[Start of Attachment]

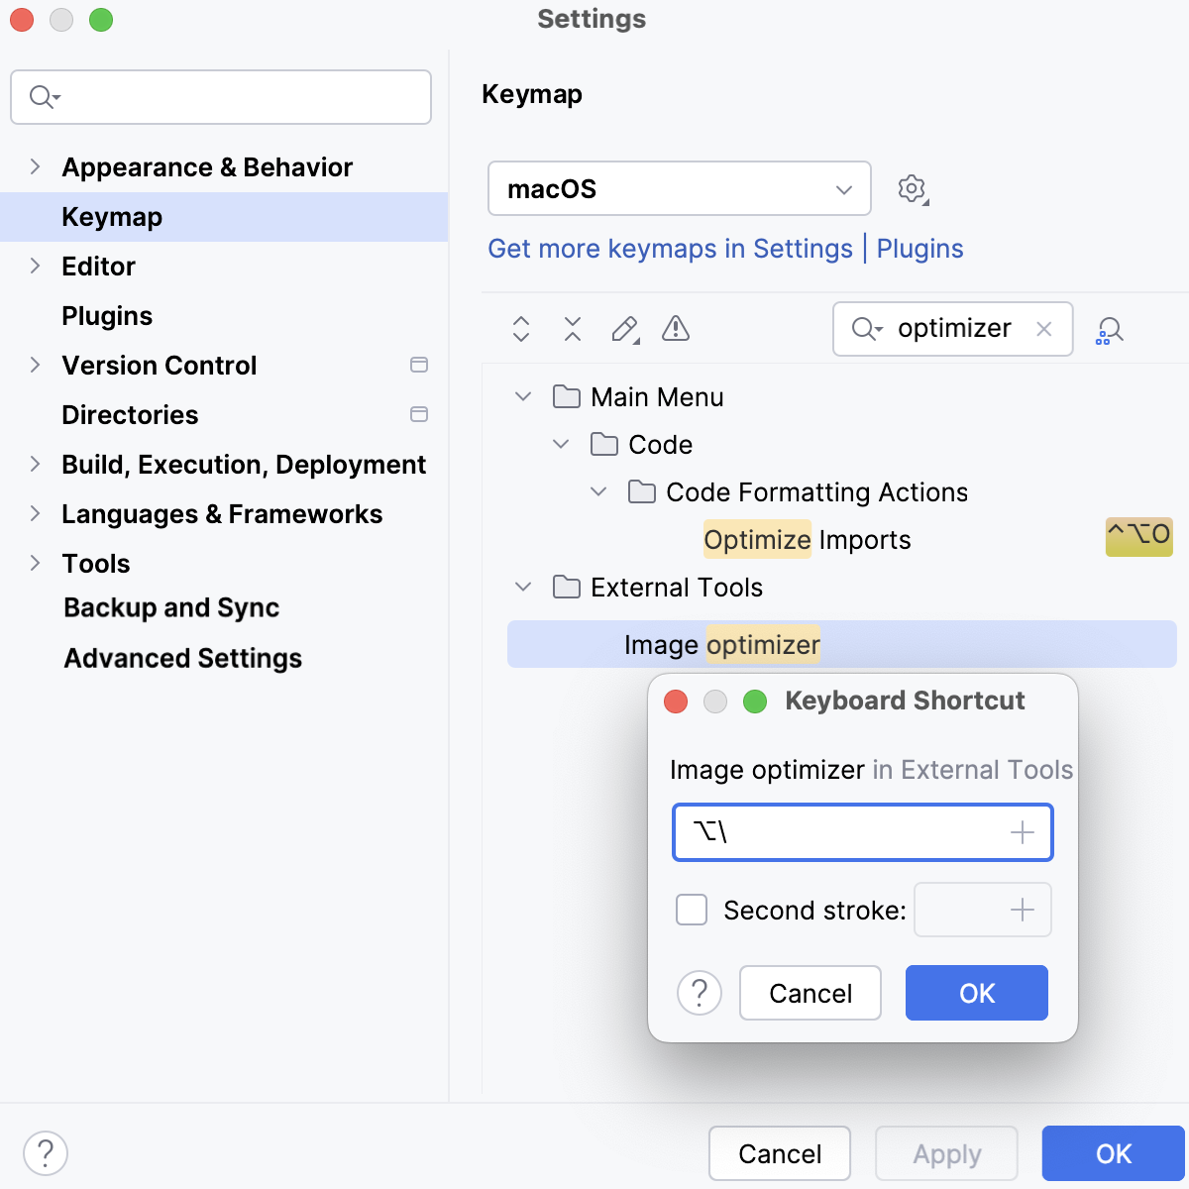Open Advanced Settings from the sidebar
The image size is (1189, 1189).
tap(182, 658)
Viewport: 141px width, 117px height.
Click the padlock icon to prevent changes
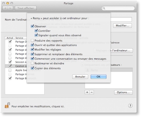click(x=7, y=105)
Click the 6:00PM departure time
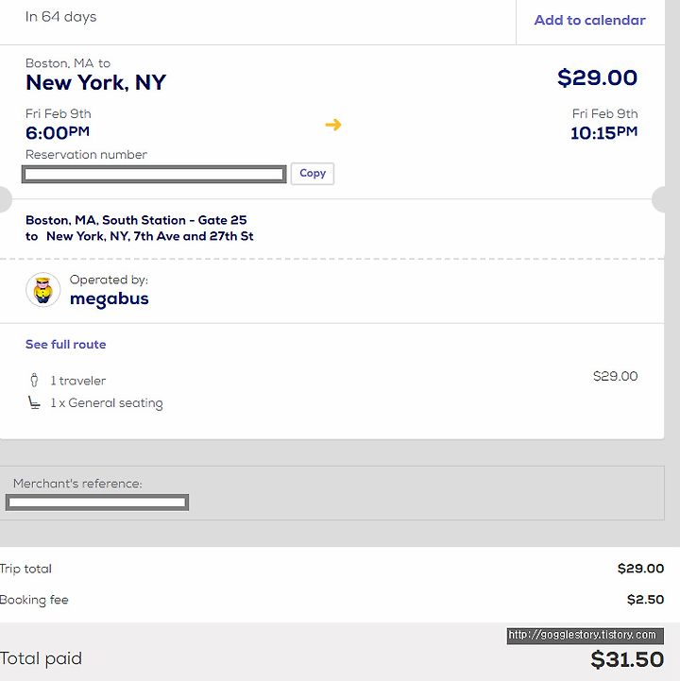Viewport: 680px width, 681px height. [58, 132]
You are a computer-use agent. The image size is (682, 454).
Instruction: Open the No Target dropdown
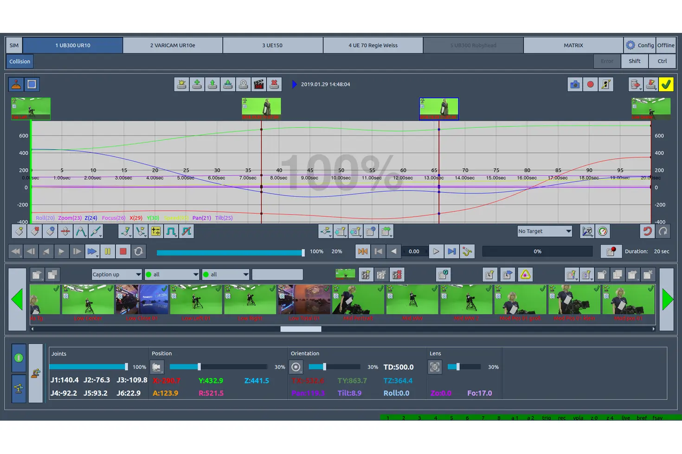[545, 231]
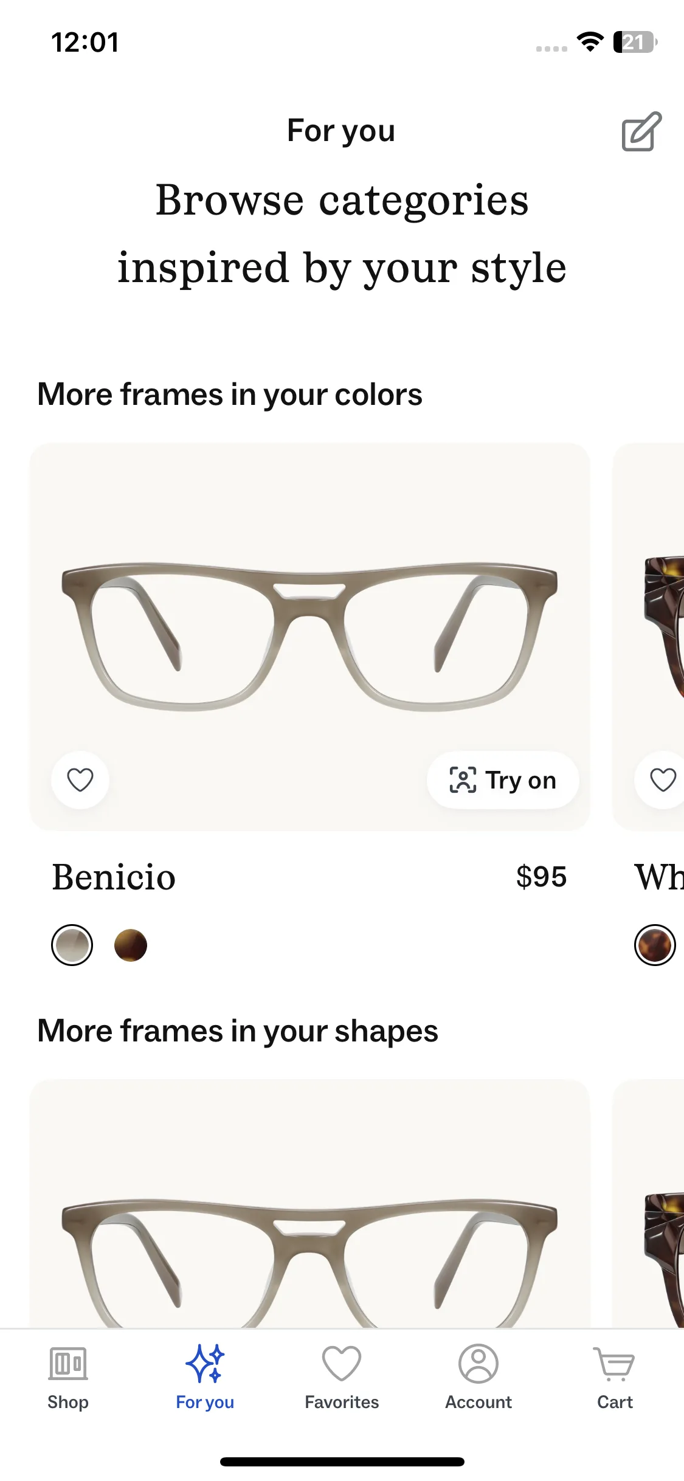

[End of Attachment]

• [Problem description]
The line with "You are a computer-use" marks the start, and the last line of the material marks the end. Reproduce exactly those two lines and every line between them, without the pictures.

• [Exercise result]
You are a computer-use agent. The image size is (682, 454).
Instruction: Open the No Target dropdown
[545, 231]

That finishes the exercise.